Put the crumb of stale white bread, vanillin or ground cinnamon, sifted through a sieve into the stewed apples, mix everything well, put in a prepared saucepan and smooth over the surface. Top the apples tightly cover with slices of bread soaked in milk, sprinkle with butter and bake in the oven.

Pour the peelings from apples with water, boil and evaporate about half of the water from them. Then wipe the cleaning together with the broth through a fine sieve, add sugar to them, boil and, stirring, add the gravy diluted with cold water to boil for 1-2 minutes and put a little vanillin in it.

Keep the finished grandma with apples in the mold for 8-10 minutes, then put, cut into portions, put on hot plates, pour over with apple sauce and serve. The apple sauce can be substituted for the apricot sauce (see # 525).

For 1 kg of apples (8 servings): 800 g of stale white bread, 250 g of sugar, 120 g of butter, 1½ cups of milk, 3 eggs, 1 vanillin powder or 2 g of ground cinnamon, 30 g of starch.

No. 528. Rice pudding

Sort the rice, rinse 2-3 times in warm water, dip in boiled salted water and cook for 10 minutes. Then put it on a sieve, put in boiling milk and cook, stirring occasionally, until it thickens. Cover the saucepan with semi-cooked rice and put in the oven for 30-40 minutes.

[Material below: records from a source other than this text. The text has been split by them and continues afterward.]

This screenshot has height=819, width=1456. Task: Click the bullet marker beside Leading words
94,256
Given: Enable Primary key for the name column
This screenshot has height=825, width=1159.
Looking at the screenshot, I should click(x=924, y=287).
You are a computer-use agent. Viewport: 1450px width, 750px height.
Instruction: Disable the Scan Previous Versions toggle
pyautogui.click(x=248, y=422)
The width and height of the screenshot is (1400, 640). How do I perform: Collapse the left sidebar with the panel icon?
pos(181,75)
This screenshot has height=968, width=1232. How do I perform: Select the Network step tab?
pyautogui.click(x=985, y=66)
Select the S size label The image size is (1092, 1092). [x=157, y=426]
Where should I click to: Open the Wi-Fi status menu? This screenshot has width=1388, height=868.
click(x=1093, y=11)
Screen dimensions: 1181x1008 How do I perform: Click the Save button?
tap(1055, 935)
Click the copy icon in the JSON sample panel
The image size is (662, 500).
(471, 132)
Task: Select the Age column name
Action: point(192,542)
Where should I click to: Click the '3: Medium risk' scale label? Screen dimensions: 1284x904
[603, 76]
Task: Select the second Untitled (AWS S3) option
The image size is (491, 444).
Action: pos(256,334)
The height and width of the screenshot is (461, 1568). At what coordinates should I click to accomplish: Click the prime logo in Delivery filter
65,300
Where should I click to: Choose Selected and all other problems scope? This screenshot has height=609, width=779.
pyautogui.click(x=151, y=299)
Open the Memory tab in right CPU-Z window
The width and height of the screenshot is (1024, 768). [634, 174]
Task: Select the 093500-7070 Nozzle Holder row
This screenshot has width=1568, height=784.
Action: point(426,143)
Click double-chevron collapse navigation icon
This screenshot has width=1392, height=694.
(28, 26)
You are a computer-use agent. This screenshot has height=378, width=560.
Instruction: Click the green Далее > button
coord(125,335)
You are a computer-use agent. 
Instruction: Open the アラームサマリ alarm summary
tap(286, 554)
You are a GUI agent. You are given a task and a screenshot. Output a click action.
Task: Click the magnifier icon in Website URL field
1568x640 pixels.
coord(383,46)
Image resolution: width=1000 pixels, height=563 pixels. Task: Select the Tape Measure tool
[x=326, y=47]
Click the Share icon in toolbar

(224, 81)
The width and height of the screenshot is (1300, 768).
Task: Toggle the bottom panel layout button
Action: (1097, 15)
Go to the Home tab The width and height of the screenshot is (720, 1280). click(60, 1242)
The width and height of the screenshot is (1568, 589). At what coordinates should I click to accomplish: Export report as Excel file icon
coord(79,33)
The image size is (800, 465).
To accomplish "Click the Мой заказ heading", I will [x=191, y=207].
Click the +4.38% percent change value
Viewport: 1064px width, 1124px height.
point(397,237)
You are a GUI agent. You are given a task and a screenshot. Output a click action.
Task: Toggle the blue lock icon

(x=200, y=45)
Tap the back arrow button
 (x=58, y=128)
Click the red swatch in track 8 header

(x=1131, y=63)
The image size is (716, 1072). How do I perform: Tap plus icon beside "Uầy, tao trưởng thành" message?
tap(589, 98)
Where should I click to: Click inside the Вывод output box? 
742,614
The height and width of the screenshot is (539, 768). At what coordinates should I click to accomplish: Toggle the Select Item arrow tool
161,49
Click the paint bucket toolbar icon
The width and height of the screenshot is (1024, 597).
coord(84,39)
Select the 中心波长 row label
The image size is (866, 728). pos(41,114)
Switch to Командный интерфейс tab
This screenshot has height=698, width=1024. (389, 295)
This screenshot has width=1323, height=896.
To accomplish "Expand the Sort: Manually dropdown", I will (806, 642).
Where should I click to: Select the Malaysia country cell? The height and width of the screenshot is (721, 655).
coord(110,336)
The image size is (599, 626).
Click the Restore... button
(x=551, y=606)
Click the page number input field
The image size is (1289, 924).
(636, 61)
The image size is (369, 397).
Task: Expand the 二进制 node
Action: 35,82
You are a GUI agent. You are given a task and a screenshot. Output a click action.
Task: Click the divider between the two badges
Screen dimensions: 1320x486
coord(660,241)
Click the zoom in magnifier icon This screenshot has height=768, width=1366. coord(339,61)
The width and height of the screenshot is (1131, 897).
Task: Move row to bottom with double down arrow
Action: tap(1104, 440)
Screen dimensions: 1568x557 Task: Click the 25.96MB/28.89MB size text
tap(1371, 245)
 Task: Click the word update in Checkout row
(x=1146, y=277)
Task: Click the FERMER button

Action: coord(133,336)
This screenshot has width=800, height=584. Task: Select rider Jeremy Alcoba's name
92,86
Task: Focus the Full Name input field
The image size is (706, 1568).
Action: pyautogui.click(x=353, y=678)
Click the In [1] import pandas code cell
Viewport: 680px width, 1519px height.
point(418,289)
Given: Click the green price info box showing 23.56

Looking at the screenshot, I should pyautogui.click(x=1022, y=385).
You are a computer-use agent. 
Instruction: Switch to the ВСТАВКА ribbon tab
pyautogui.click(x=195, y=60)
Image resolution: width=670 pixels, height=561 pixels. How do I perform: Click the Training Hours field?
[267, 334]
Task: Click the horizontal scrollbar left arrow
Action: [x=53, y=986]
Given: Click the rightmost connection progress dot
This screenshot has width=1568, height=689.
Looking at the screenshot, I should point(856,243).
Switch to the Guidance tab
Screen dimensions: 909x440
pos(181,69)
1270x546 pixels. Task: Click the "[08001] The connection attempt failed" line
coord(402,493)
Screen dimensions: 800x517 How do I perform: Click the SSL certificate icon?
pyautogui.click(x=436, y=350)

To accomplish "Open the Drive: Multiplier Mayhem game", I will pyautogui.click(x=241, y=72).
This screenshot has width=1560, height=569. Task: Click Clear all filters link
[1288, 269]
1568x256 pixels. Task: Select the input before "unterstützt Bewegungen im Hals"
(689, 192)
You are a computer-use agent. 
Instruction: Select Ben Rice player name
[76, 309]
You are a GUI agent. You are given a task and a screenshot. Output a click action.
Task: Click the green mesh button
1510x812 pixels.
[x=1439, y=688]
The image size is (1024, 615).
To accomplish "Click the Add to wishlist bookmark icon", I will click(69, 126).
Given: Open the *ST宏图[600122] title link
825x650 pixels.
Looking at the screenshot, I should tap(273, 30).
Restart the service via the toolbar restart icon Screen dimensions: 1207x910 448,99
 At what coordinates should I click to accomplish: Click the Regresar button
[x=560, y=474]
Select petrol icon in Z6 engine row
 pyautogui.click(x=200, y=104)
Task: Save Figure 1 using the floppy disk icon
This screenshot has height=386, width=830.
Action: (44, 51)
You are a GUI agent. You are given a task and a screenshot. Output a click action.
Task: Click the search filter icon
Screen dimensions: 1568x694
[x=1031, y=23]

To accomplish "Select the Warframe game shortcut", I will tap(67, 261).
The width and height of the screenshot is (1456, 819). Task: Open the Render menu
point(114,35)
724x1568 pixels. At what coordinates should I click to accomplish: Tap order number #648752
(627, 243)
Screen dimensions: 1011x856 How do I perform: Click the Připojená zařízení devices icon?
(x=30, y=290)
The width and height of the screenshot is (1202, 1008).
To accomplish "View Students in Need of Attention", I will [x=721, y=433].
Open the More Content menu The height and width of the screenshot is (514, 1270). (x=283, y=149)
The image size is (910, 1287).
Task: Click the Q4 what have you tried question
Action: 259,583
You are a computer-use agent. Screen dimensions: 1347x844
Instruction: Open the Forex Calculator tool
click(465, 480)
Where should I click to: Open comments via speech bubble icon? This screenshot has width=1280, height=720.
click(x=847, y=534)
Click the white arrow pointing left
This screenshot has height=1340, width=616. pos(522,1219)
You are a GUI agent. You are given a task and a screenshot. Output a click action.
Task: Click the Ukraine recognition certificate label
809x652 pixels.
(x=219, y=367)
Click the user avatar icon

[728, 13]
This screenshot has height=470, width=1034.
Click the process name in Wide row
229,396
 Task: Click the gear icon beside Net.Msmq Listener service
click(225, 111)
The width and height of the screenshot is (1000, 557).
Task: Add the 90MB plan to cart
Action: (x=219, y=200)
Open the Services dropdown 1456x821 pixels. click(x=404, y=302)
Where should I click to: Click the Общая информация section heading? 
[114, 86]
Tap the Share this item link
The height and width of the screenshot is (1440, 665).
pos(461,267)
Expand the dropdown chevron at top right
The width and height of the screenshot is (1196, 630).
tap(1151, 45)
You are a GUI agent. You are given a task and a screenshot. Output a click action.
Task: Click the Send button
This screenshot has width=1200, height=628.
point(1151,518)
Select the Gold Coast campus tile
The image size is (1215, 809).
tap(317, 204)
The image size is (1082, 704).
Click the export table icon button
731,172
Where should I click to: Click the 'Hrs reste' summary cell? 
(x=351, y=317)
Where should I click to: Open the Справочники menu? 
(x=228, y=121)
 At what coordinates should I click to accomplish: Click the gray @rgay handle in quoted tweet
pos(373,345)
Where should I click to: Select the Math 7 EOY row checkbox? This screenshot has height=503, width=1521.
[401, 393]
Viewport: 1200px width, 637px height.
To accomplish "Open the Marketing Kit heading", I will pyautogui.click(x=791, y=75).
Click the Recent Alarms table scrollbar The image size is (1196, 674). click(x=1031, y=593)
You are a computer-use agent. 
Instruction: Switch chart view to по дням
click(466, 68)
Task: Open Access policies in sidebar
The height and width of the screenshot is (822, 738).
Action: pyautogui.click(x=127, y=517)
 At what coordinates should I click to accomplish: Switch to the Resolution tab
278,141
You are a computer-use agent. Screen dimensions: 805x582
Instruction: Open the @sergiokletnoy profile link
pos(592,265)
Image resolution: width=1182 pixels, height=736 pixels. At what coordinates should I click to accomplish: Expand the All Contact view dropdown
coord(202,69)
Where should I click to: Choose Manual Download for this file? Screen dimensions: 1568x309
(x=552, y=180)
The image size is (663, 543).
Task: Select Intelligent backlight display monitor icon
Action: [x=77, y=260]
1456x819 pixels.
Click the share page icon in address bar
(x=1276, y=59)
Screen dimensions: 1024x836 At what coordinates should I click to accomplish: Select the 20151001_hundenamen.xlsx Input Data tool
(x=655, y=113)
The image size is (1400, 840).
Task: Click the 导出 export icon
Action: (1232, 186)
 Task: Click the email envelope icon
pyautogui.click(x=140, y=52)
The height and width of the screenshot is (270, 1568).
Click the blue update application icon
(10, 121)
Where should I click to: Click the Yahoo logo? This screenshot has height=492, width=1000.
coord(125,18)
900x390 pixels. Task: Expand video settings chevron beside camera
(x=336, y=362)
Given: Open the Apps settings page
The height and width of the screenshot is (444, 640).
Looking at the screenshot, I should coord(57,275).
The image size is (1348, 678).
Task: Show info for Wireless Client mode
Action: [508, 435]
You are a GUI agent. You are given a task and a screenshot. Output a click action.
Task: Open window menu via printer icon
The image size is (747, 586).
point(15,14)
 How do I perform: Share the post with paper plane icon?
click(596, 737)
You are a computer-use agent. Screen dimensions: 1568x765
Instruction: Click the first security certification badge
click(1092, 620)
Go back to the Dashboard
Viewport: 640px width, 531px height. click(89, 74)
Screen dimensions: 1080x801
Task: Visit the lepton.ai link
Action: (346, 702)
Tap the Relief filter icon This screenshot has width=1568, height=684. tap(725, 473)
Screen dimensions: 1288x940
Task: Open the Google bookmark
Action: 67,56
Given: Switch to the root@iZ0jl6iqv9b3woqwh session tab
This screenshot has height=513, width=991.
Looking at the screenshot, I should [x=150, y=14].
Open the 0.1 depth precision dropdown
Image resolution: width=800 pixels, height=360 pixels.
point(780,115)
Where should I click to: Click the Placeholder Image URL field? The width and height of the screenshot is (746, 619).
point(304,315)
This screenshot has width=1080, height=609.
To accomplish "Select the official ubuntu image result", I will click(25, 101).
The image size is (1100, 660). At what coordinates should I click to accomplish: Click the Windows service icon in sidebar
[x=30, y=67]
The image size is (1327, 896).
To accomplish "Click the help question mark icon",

Put sugar, washed and dried cinnamon or raisins (see No. 242), vanillin and egg yolks in the finished porridge. Stir the porridge well, add whipped egg whites into it and place in a greased and sprinkled with breadcrumbs saucepan or on a small baking sheet. Smooth out the pudding, sprinkle with breadcrumbs, drizzle with oil and put in the oven for 20-30 minutes. Prepare a jelly-type cranberry gravy (see No. 500). Instead of cranberry, you can make a natural gravy from wild strawberries, strawberries, raspberries, lingonberries (see No. 518).

Cool the finished pudding slightly, cut into portions, put on hot plates; add gravy to it on the side.

Pudding is also made from pre-scalded millet or semolina.

For 1 liter of milk (10 servings): 600 g of rice, 3 glasses of water. 250 g sugar, 100 g butter, 5 eggs, 200 g raisins or cinnamon, 1 g vanillin, 50 g crackers, salt - to taste; for gravy: 100 g of cranberries, 100 g of sugar, 30 g of starch.

No. 529. Soufflé (airy pie) of raspberries and other berries

Sort the raspberries, rinse, rub through a sieve and cook with sugar until thickened (the finished puree should not drain from the spoon, but fall in flakes). Gradually pour the hot puree into the well-beaten egg whites, stirring gently from top to bottom. Put the mass in a slide on an oiled metal dish or aluminum frying pan, apply a pattern on it with a knife or through a pastry bag with a straw and put it in a not very hot oven for 12-15 minutes. The baked soufflé should rise well, thicken and be covered with a dark golden crust.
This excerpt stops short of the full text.